Gerritsen and Reichs lean harder into forensic science (Gerritsen's a doctor, Reichs is a real forensic anthropologist), while Kellerman's background is dentistry — she uses that expertise for identification scenes but her real focus is character and religious ethics. The Orthodox Jewish family life woven through the procedural is the series' signature, and it's why readers who want pure forensic puzzle might prefer Gerritsen's Rizzoli & Isles or Reichs' Temperance Brennan books instead.
What's the best Faye Kellerman book to start with if I've never read her?
Stone Kiss is the outlier pick — it's set in New York instead of LA, so you get the procedural formula in a fresh location without needing series history. If you want the classic LA setup, The Burnt House is procedurally dense and lands mid-series when Kellerman's confident. Street Dreams is great if you want the ethical questions front and centre. Honestly, though, any of these six will give you the Kellerman experience.

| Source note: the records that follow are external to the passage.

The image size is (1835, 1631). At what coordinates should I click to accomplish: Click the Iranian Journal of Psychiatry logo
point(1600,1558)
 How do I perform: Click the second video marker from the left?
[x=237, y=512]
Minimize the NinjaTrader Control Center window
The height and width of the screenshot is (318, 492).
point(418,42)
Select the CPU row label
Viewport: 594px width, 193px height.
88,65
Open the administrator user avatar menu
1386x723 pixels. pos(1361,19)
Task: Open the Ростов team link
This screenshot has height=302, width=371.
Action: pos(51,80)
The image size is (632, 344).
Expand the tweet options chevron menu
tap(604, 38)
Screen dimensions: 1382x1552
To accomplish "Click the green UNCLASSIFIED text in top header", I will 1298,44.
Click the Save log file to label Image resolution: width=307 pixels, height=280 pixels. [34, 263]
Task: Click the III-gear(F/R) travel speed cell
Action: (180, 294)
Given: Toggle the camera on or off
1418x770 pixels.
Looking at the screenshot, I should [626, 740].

Does Faye Kellerman write standalones or just the Decker series?
Mostly the Decker series — twenty-four novels between 1986 and 2020 — but she's also written standalones and collaborative novels with her husband Jonathan Kellerman (who writes the Alex Delaware psychological thriller series). The standalones are less consistent than the Decker books, so if you're hunting preloved Kellerman in Sydney, the series entries are the safer bet.